# Compressus Update.



## RuthlessAggression (Apr 5, 2009)

Here are some recent pics of my compressus.


----------



## JoeDizzleMPLS (Nov 5, 2007)

Lookin good, how long have you had it now?


----------



## RuthlessCarnage (Apr 1, 2010)

I've had it since Febuary 14th, V-day of this year.


----------



## Ja'eh (Jan 8, 2007)

That's a cool looking little compressus and I bet it will be even cooler looking once you are to get some clearer shots.


----------



## JoeDizzleMPLS (Nov 5, 2007)

RuthlessCarnage said:


> I've had it since Febuary 14th, V-day of this year.

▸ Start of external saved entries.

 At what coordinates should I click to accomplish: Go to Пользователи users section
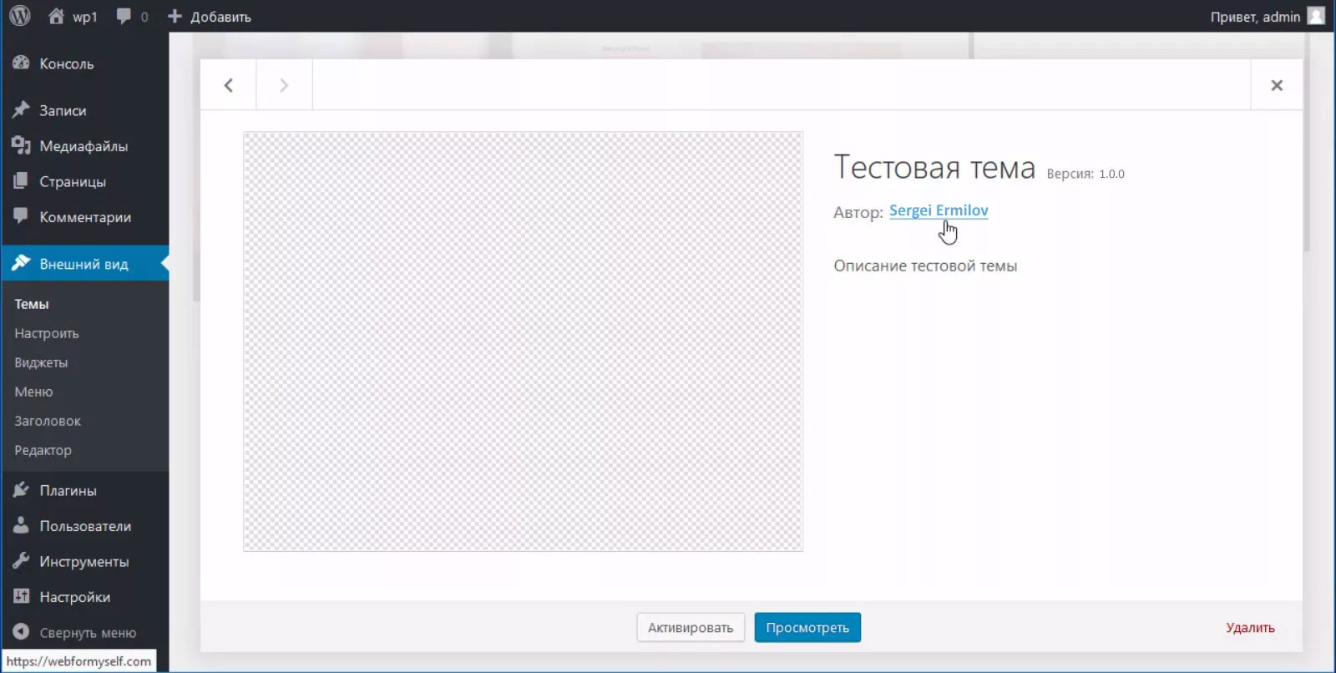point(85,526)
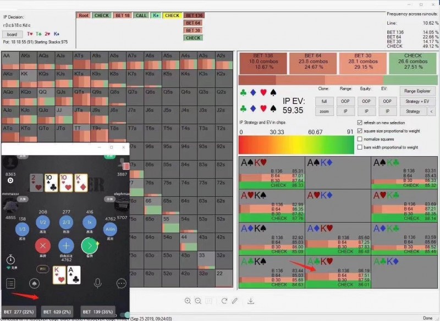Click the zoom out magnifier icon
The width and height of the screenshot is (440, 321).
(x=198, y=301)
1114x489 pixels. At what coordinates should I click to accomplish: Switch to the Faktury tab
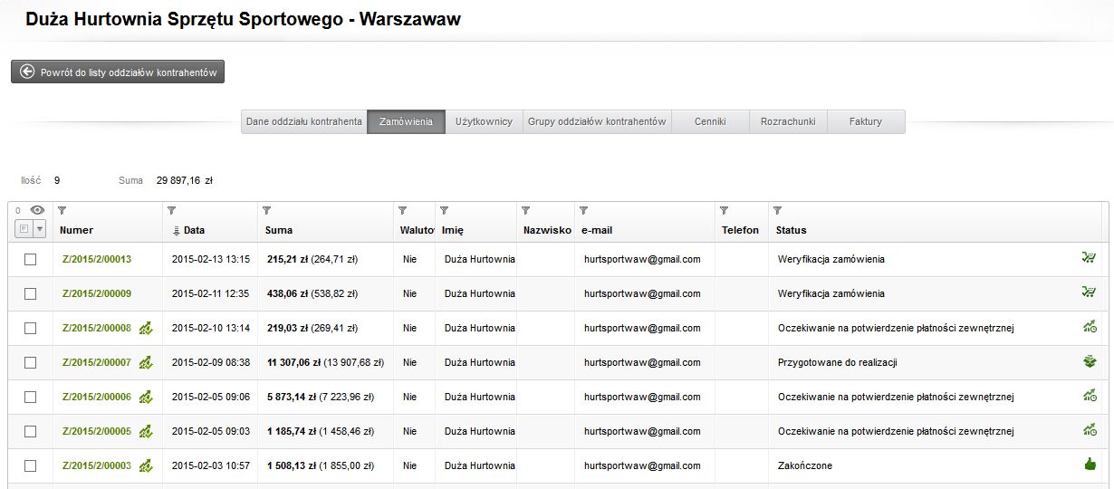coord(865,121)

That's so romantic, you and your compressus have a Valentine's Day anniversary


----------



## Ja'eh (Jan 8, 2007)

Ha ha I thought he meant the V-day landing anniversary lol! I've been watching too many war movies and documentries lately ha ha.


----------



## Ba20 (Jan 29, 2003)

Hate to be the bad guy here but the blue gravel has to go







j/k if you like it i love it.


----------



## Da' Manster! (Sep 1, 2009)

Nice looking compressus you got there!!...He rocks like an ANTHRAX concert!!!...


----------



## Wide_Eyed_Wanderer (Aug 22, 2006)

sweet piranha


----------



## RuthlessCarnage (Apr 1, 2010)

Somewhat better pic of the Comp I took the other night, enjoy.


----------



## JoeDizzleMPLS (Nov 5, 2007)

That is a really nice lookin fish man


----------



## hecks8094 (May 13, 2008)

nice i got a 6 incher myself hidding close to 7


----------



## RuthlessCarnage (Apr 1, 2010)

JoeDizzleMPLS said:


> nice i got a 6 incher myself hidding close to 7


Nice and thanks I'm happy with the compressus, that's for sure.


----------



## Piranha_man (Jan 29, 2005)

Good piranha.


----------



## RuthlessCarnage (Apr 1, 2010)

Piranha_man said:


> Good piranha.


Thank you, Piranha_man


----------



## RuthlessCarnage (Apr 1, 2010)

Quick pics I just took of my Comp


----------



## PaYaRa_12 (May 14, 2008)

Very nice fish.=)


----------



## RuthlessCarnage (Apr 1, 2010)

I can drink to that


----------



## T-wag (May 21, 2009)

get sand!!!! pool filter sand or black sand!

hows his attitude?


----------



## RuthlessCarnage (Apr 1, 2010)

T-wag said:


> get sand!!!! pool filter sand or black sand!
> 
> hows his attitude?


There is sand in the tank lol, I've always had black florite sand in the tank, just didn't take out all the gravel got most of it out though gets kicked up with water changes.


----------



## I Can Mate (Apr 8, 2010)

is he always in the same spot?


----------



## RuthlessCarnage (Apr 1, 2010)

I Can Mate said:


> is he always in the same spot?


nope


----------